Bullard, Daly, Kashkari et George affûtent leurs armes à l’approche du symposium de Jackson Hole la semaine prochaine. Le point d'orgue du Comic-Con annuel des banquiers centraux sera le discours du président de la Fed, Jerome Powell. Celui-ci donnera sa vision de l'évolution future de l'économie et tirera probablement aussi des conclusions en termes de politique monétaire. Ses prédécesseurs, Ben Bernanke et Janet Yellen, se sont déjà servis de ce jamboree pour préparer le marché à d’importants changements de politique.
Cette fois, nous ne nous attendons pas à un changement de politique, mais bien à une mise en garde à l'attention des marchés financiers. Au cours des six dernières semaines, ces derniers sont restés focalisés sur les risques de récession et en sont, selon nous, trop rapidement venus à la conclusion que les banques centrales allaient être entravées dans leur croisade contre l'inflation par la faiblesse de la croissance. Les choses commencent doucement à évoluer depuis le début de cette semaine. Après les chiffres de l’inflation britannique et les signaux venus de Nouvelle-Zélande et de Norvège, c'est donc au tour des membres de la Fed de se faire entendre. Notons aussi qu'Isabel Schnabel, membre allemande du directoire de la BCE, a évoqué hier la possibilité d'un nouveau relèvement de 50 points de base en septembre.
Aux États-Unis, le marché monétaire table actuellement sur 125 points de base de relèvements supplémentaires sur les trois réunions restantes de la Fed de cette année (à 3,5 %-3,75 %). Fin 2023, le taux directeur sera de nouveau 25 points de base plus bas. Cette vision ne cadre pas avec la ligne définie par la Fed. Un nouveau mouvement de repositionnement a démarré plus tôt cette semaine et pourrait se poursuivre la semaine prochaine. Des taux plus élevés donc, avec une hausse un peu plus rapide sur la partie courte de la courbe. Aux États-Unis et au Royaume-Uni, les taux à court terme sont déjà plus élevés que les taux à long terme. Cela va aussi arriver en Europe.
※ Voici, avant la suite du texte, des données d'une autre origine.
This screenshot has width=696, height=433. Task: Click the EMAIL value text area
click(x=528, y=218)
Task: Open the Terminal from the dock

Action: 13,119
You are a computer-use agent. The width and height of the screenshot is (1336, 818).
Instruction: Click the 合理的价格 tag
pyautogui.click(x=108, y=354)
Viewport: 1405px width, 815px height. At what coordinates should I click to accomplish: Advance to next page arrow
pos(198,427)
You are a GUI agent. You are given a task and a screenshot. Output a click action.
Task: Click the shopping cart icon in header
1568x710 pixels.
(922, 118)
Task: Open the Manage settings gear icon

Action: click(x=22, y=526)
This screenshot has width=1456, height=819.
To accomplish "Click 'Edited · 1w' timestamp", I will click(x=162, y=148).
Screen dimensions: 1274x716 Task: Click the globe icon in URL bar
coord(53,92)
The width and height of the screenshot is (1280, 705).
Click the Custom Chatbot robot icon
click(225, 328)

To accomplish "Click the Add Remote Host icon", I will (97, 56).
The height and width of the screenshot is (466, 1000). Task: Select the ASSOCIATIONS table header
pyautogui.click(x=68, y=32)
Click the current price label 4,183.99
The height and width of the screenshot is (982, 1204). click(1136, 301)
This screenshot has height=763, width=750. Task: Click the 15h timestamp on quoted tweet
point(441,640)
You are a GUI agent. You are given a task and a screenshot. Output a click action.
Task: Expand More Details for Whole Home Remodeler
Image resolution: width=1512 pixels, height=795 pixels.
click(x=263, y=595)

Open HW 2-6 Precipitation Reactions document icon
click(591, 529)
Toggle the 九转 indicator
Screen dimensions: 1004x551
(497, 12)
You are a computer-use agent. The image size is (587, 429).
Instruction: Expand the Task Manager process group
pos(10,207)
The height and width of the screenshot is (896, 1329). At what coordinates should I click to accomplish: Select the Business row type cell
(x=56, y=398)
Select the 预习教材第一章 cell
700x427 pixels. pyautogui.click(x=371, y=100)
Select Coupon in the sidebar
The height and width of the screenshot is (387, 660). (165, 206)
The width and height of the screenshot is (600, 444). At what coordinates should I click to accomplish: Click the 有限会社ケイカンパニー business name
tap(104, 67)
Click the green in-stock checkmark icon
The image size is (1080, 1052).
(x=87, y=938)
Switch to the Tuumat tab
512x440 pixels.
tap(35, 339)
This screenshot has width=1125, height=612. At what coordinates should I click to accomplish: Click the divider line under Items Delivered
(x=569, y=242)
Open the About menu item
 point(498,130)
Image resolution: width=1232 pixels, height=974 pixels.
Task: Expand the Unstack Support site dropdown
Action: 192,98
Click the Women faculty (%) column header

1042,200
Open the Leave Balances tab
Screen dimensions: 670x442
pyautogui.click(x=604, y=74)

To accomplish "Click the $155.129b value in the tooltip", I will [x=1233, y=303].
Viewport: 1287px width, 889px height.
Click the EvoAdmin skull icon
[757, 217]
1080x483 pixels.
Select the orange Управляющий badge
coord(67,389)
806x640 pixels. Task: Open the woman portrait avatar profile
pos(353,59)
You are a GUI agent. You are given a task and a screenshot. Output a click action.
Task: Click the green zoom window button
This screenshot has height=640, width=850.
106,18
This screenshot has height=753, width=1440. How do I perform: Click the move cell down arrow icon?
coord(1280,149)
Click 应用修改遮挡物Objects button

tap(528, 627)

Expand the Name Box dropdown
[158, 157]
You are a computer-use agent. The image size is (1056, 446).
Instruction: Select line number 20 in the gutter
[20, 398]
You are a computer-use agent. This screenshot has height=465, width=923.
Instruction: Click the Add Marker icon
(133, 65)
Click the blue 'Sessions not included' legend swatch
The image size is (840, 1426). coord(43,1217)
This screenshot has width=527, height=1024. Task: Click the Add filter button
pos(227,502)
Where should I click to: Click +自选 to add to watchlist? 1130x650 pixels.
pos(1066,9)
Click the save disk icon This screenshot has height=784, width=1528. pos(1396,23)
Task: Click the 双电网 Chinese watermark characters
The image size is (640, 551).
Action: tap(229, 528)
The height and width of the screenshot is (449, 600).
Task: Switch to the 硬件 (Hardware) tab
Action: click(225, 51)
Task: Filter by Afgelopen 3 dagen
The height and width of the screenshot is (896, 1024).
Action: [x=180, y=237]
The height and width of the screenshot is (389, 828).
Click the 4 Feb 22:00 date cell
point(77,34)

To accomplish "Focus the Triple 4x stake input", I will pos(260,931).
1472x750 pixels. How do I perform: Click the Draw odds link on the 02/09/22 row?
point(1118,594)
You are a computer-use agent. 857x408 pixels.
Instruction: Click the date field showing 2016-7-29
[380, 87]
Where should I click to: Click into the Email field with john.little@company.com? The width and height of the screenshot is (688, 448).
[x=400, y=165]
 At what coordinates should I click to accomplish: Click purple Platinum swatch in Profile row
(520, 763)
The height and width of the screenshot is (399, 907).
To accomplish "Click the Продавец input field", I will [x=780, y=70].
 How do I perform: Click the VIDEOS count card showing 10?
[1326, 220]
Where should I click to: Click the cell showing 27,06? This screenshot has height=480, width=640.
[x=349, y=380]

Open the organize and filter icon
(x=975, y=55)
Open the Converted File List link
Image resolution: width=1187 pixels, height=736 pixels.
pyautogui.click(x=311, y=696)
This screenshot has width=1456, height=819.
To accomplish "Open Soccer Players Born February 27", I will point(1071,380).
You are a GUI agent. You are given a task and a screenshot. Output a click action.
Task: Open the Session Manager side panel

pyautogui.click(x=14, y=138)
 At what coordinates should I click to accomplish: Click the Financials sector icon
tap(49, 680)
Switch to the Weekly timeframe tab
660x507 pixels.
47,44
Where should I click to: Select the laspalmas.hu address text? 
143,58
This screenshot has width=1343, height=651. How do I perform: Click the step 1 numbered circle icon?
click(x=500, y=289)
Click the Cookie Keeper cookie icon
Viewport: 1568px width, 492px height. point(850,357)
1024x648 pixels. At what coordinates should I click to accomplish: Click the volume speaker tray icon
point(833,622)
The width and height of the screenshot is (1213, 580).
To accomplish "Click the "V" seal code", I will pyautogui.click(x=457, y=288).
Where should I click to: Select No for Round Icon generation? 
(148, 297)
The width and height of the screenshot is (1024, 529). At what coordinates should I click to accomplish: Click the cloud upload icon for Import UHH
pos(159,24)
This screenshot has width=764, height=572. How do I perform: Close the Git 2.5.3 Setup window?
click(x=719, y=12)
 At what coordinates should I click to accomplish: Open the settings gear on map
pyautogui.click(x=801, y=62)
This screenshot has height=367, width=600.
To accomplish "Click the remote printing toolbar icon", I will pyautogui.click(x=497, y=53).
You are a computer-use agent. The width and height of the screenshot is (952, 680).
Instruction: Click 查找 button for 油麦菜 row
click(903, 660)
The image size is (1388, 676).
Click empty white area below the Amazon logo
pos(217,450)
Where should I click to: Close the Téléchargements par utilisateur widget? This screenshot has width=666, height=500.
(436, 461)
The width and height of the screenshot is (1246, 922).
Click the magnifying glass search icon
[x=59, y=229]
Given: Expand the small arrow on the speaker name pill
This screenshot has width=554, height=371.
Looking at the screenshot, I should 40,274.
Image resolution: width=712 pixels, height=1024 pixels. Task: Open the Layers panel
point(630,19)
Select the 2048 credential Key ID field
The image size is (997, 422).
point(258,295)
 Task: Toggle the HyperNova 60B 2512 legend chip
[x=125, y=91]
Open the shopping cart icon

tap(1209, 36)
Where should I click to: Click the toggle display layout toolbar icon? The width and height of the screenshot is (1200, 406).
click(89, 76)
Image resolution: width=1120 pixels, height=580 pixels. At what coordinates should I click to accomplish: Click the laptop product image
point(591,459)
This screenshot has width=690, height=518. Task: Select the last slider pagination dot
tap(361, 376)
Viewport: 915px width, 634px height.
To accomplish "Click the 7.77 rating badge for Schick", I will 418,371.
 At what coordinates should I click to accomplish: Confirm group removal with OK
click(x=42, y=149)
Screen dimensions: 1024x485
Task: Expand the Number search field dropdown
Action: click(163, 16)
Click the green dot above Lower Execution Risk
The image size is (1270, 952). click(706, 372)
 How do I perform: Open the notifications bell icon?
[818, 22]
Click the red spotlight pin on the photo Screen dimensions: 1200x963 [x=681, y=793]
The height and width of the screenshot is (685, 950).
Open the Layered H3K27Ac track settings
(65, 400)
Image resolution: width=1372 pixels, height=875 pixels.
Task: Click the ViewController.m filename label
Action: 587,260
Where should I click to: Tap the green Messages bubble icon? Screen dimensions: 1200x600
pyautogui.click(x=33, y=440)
Le marché des changes est longtemps resté stoïque face aux fluctuations des taux, mais cela va changer. Le cours EUR/USD est retombé sous la barre de 1,01. À l’approche de Jackson Hole, le dollar prépare un deuxième assaut sur la parité. En juillet, l’euro était encore parvenu à sauver in extremis les meubles grâce à un premier resserrement de la BCE. La dynamique à court terme joue à présent en faveur du dollar. Surtout lorsque le rallye boursier de l'été prendra fin après le nouveau rebond des taux. Du côté euro de la comparaison, les indicateurs de confiance PMI pourraient encore venir noircir le tableau la semaine prochaine.